CVS launches its new HealthHUB stores, complete with yoga rooms, wellness programs, dietitians, and more.
As part of the company’s new look under the $70B merger with Aetna, CVS has opened three new “HealthHUB” stores in the Houston area. These health-focused concept shops are not your ordinary local CVS pharmacies. Instead, they aim to be more of a complete healthcare provider, outfitted with an expanded health clinic, a lab for testing and screening, wellness rooms for yoga and health classes, and even access to dietitians, respiratory therapists, and more.
The HealthHUBs plan to have “care concierges” to help customers navigate the new health services and also to act as a liaison between the clinic, pharmacy, and other aspects of the store. A great example of this would be a person being diagnosed as pre-diabetic in the walk-in clinic, going to pick up medication for their elevated blood sugar at the pharmacy, and then meeting with the in-house nutritionist about their diet and exercise.
The new health services at the HealthHUB will be available to all customers, but Aetna members will have the opportunity to receive a special consultation anytime they come in to pick up a prescription. Early feedback has been positive. Over 95% of people walking into the HealthHUB have wanted to start a conversation with the care concierge.
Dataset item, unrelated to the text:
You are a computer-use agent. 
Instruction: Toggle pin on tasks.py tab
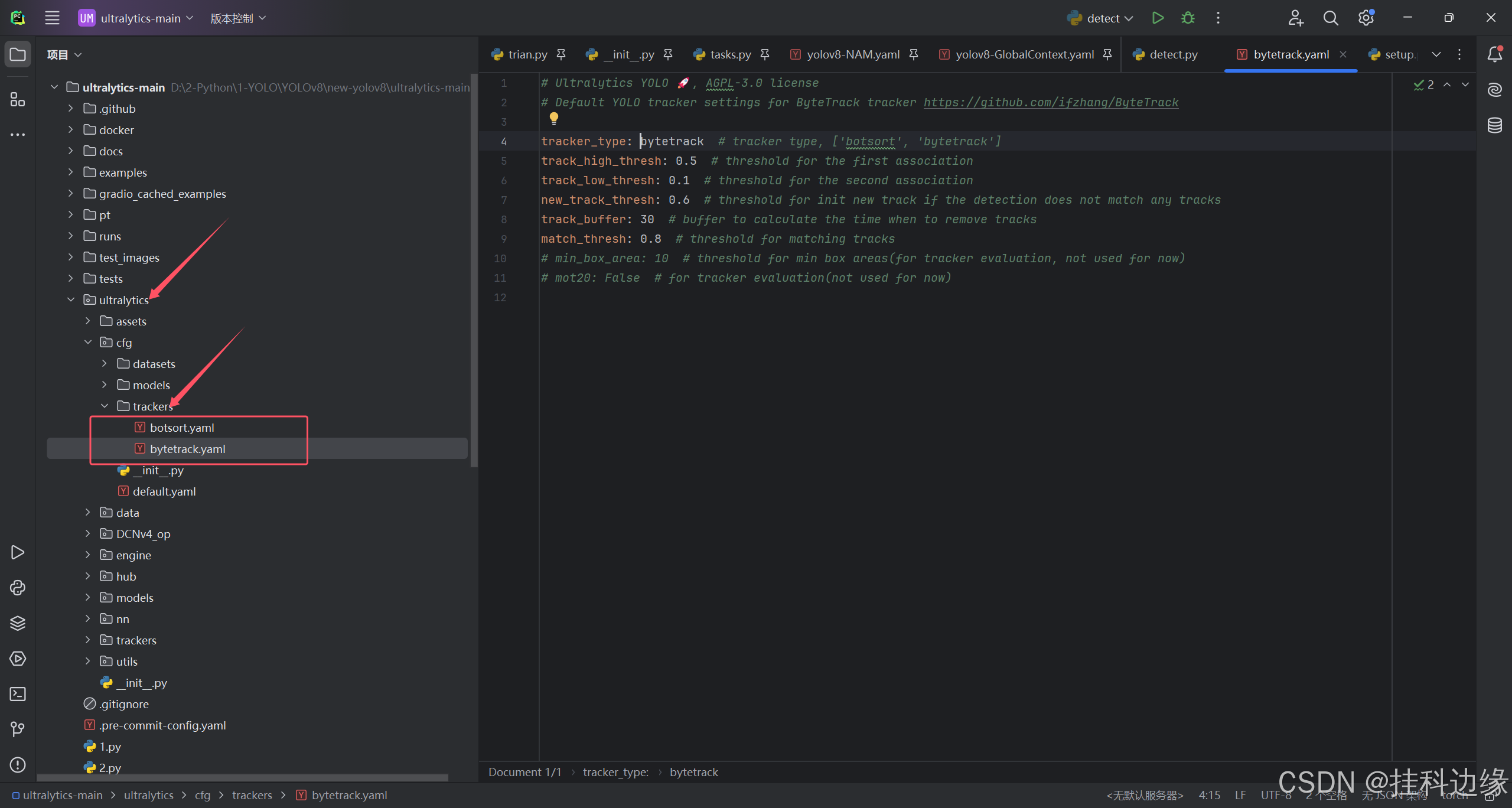click(765, 54)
Luma’s Hot Take: At Luma Health, we’ve always talked about being a one-stop shop for all your clinic’s communication needs to your patients. CVS is hoping to accomplish this on a bigger scale by incorporating all the basic healthcare needs for a consumer in one place. Time will tell if they are able to truly transform how healthcare is delivered in this country, but one thing is for sure–they will be name to watch in the coming years.
Kaiser Permanente plans to waive tuition for its first five graduating classes at its newly opened medical school.
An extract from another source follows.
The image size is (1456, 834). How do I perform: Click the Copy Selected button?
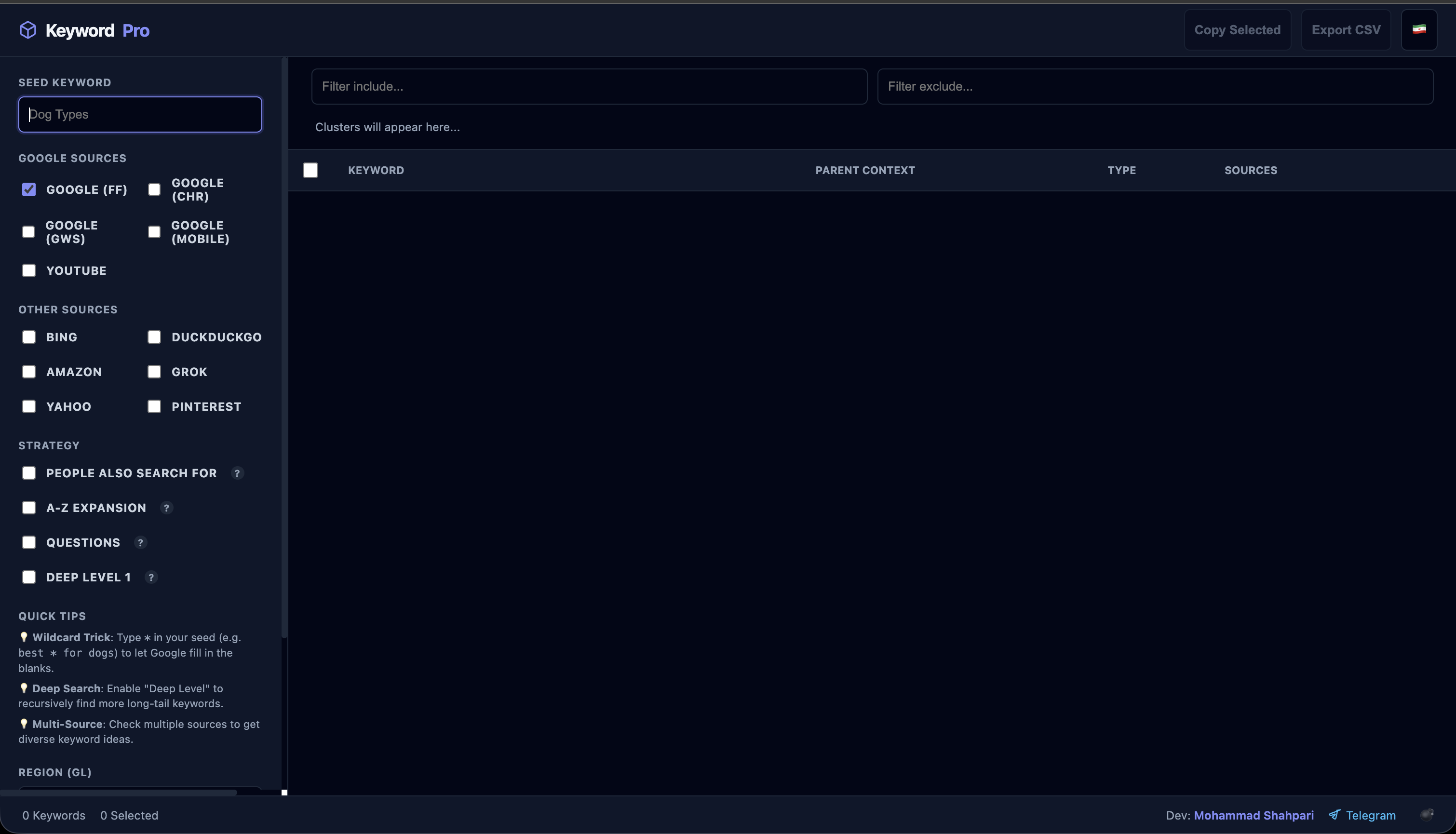tap(1237, 29)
Five years ago, California-based Kaiser Permanente announced that it would be opening its very own medical school that would be unattached to a university. Last month, they announced that they would be waving tuition for their first five graduating classes in the hopes of pushing students towards family medicine and other lower-paying yet in-demand specialities that have become unpopular to debt-riddled medical students.
“Even middle-class families are finding medical school hard to pay for. We’re going to see how this plays out and learn from it,” said Mark Schuster, the founding dean and chief executive of the Kaiser Permanente School of Medicine.
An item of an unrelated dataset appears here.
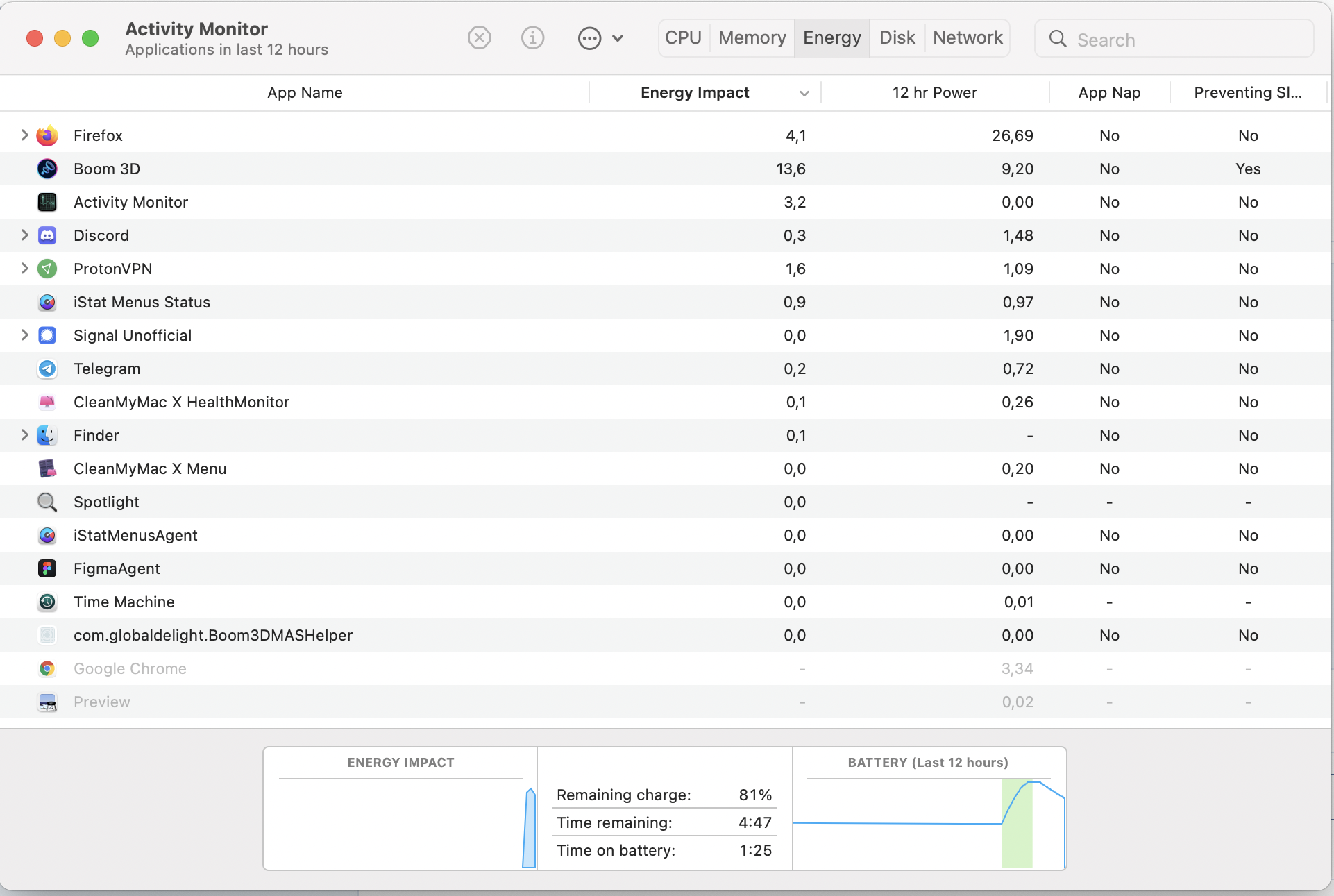Expand the Finder process group

pos(24,435)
NYU made a similar announcement last year, and has already seen a 47% increase in applications. Unlike NYU, which is raising $600 million from donors to pay for this, Kaiser plans to fund the tuition through its community benefits which nonprofits must maintain to keep their tax-exempt status. The school itself will implement an entirely new curriculum with a focus on Kaiser’s integrated model of care, and classes will be significantly smaller than normal medical school size. This model has garnered mixed reviews with some experts criticizing that students will be forced into specialties that they may not have a passion for.
Kaiser will open the school in Pasadena in 2020 and will start accepting applications for its inaugural class this June.
Luma’s Hot Take: It will be interesting to see if NYU and now Kaiser can truly incentivize and promote primary care and other specialties to prospective clinicians. Another interesting thing to monitor will be where medical school graduates are looking to work as more and more care is being pushed out of hospital settings and into nontraditional settings like CVS and Walgreens.